だから、私が一回申し上げたこともあるんですけれども、この衆議院において不信任案を受けるということと同等ぐらいに、予算を通し切れないというのは、総理大臣として、私はなかなかその総理の職を続けることはできないんじゃないか、それぐらい予算というのは重いものじゃないかと思うんですね。
しかし、新聞を見ると、いろいろな形の中で、予算は衆議院で通過したら三十日で可決をする、関連法案は可決をしなくても、六月まで、税収が集まってきたら、関連法案を通さなくてもこの予算の執行は一部はできるんじゃないかと考えた発言をする方がいますけれども、私に言わせれば、こういうふうな、関連法案と予算を通して初めて予算が通過するということになってくると、関連法案を通さない、それでも六月までの間は執行できるというのは大間違いで、こういう政治的なパフォーマンスに負けた総理大臣が総理大臣をやるのは、私は無理だと思うんです。だから、私は、それぐらい緊張感を持ってこの予算をどうやって通していくかというのが大事なことだということを強く申し上げて、連立である私たちも緊張感を、与党の第一党である民主党も緊張感を持ってやらなければいけないということを強く申し上げているんです。
その中で、あっちこっちでこの予算の話をする中で、話題の中心はやはり与謝野経財大臣なんですね。なぜ与謝野大臣を菅さんは入閣させたのか、そういうことをおっしゃる方がいっぱいいることは私より大臣の方がよく存じ上げていると思うんですけれども、そういうふうな中で、どうやって与謝野大臣の入閣が、与謝野大臣の経済政策が、社会保障に対する考え方が国民に浸透するかが、私はこの内閣の命運を決めることになると思うんです。だから、四十分間時間をとって、ちょっとお話を聞かせていただきたいというふうに思っています。

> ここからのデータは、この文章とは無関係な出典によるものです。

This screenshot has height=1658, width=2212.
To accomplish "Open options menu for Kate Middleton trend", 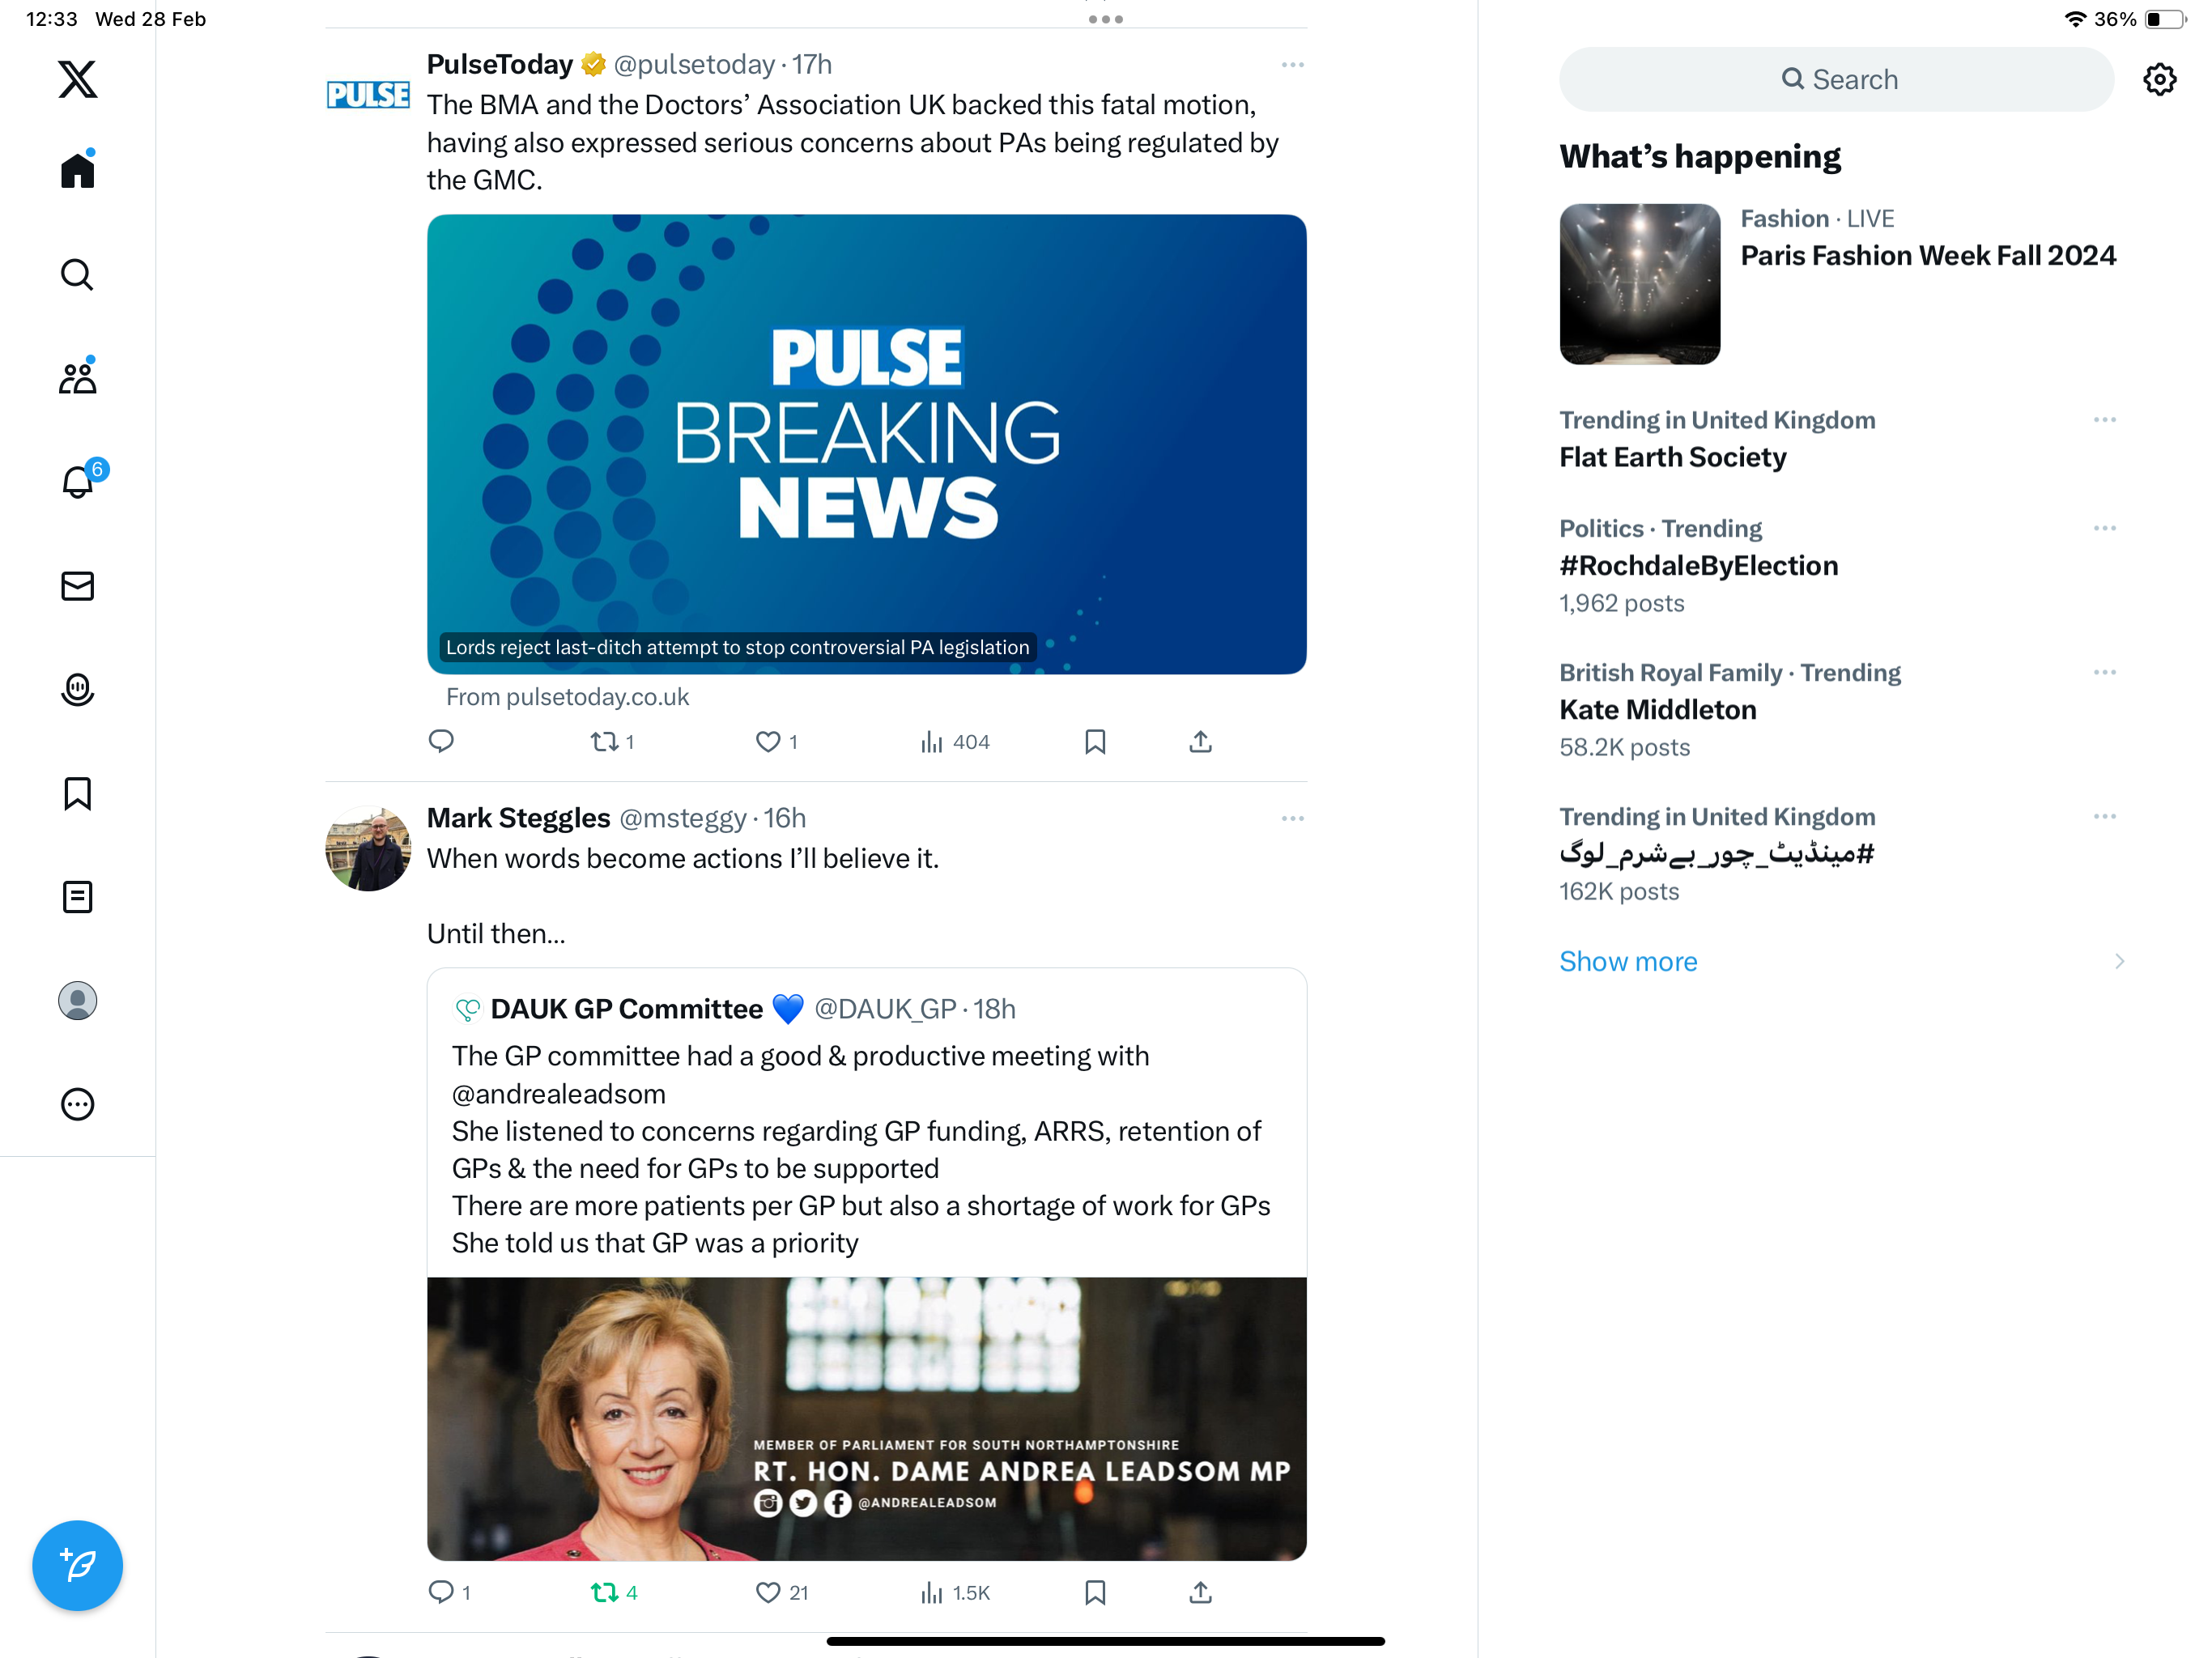I will (2104, 672).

口の悪い人は、こう言う人がいるんですよ、与謝野大臣。ヘッドハンティングをする、大きな会社の部長さんが、少々、中小企業の会社のところにいろいろなことを教えておいて、ああ、この大きな会社の部長さんいい人だなと思ってヘッドハンティングをしたら、このヘッドハンティングをした会社に来てやりたい放題やって、この会社を経営的に厳しい環境に出させて、また大きな会社に戻っていって常務になったり役員になる、そういうケースがあるんですよと言うんですね。
これは、このぐらいの厳しい言葉が今ある中で、与謝野さんを入れたことがプラス、マイナス、どっちかが今わからない。だから、そこはやはりプラスだと思われることが私は非常に大事だというふうに思っていますから、この厳しい環境の中で与謝野大臣の思いを伝えていくことが、菅内閣そして連立を維持するためには必要だ。
そして、予算が通らなければ、関連法案が通らなければ、私たちがずっと描いている郵政民営化の改革法案だって、それは通るわけない。それぐらいの厳しい思いでやっていますから。
まず一点目に、なぜ与謝野大臣はこの菅内閣に入って、批判が出てくるというのをわかりながらも入って頑張ろうと思われたのかというところを少しお話しいただきたいと思います。